Segment Start: SOURCE DATA

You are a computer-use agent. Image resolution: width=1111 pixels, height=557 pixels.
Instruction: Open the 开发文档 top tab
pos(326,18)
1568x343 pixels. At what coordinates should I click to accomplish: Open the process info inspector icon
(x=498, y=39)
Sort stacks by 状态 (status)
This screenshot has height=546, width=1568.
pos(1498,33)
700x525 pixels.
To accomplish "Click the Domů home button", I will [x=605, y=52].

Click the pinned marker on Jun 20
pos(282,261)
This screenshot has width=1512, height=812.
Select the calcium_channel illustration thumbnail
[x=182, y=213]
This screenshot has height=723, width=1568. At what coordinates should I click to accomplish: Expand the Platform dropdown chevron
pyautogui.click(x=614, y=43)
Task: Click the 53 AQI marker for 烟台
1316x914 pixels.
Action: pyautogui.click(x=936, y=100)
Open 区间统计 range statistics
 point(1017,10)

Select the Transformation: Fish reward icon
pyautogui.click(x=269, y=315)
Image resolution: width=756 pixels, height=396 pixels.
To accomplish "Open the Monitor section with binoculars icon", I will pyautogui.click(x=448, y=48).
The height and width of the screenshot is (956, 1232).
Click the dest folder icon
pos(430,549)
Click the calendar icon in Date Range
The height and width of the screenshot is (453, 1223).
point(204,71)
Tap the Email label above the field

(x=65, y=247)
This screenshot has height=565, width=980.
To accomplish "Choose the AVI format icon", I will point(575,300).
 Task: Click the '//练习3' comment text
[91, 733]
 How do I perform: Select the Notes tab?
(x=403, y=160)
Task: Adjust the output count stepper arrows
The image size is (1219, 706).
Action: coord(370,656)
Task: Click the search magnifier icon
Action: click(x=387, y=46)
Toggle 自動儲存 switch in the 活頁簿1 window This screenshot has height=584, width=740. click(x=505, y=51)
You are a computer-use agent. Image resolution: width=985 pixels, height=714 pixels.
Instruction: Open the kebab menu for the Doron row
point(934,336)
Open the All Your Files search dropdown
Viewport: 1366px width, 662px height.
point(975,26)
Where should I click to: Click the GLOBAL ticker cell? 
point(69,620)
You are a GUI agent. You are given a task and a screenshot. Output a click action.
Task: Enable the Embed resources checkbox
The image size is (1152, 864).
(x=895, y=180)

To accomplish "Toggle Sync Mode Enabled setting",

Segment End: SOURCE DATA

▶ WHAT YOU SHOULD DO
Could the data above be returned exactly as it stands?

▶ WRITTEN ANSWER
You are a computer-use agent. Image resolution: width=1111 pixels, height=557 pixels.
Instruction: Open the 开发文档 top tab
pos(326,18)
1568x343 pixels. At what coordinates should I click to accomplish: Open the process info inspector icon
(x=498, y=39)
Sort stacks by 状态 (status)
This screenshot has height=546, width=1568.
pos(1498,33)
700x525 pixels.
To accomplish "Click the Domů home button", I will [x=605, y=52].

Click the pinned marker on Jun 20
pos(282,261)
This screenshot has width=1512, height=812.
Select the calcium_channel illustration thumbnail
[x=182, y=213]
This screenshot has height=723, width=1568. At what coordinates should I click to accomplish: Expand the Platform dropdown chevron
pyautogui.click(x=614, y=43)
Task: Click the 53 AQI marker for 烟台
1316x914 pixels.
Action: pyautogui.click(x=936, y=100)
Open 区间统计 range statistics
 point(1017,10)

Select the Transformation: Fish reward icon
pyautogui.click(x=269, y=315)
Image resolution: width=756 pixels, height=396 pixels.
To accomplish "Open the Monitor section with binoculars icon", I will pyautogui.click(x=448, y=48).
The height and width of the screenshot is (956, 1232).
Click the dest folder icon
pos(430,549)
Click the calendar icon in Date Range
The height and width of the screenshot is (453, 1223).
point(204,71)
Tap the Email label above the field

(x=65, y=247)
This screenshot has height=565, width=980.
To accomplish "Choose the AVI format icon", I will point(575,300).
 Task: Click the '//练习3' comment text
[91, 733]
 How do I perform: Select the Notes tab?
(x=403, y=160)
Task: Adjust the output count stepper arrows
The image size is (1219, 706).
Action: coord(370,656)
Task: Click the search magnifier icon
Action: click(x=387, y=46)
Toggle 自動儲存 switch in the 活頁簿1 window This screenshot has height=584, width=740. click(x=505, y=51)
You are a computer-use agent. Image resolution: width=985 pixels, height=714 pixels.
Instruction: Open the kebab menu for the Doron row
point(934,336)
Open the All Your Files search dropdown
Viewport: 1366px width, 662px height.
point(975,26)
Where should I click to: Click the GLOBAL ticker cell? 
point(69,620)
You are a GUI agent. You are given a task and a screenshot. Output a click action.
Task: Enable the Embed resources checkbox
The image size is (1152, 864).
(x=895, y=180)

To accomplish "Toggle Sync Mode Enabled setting",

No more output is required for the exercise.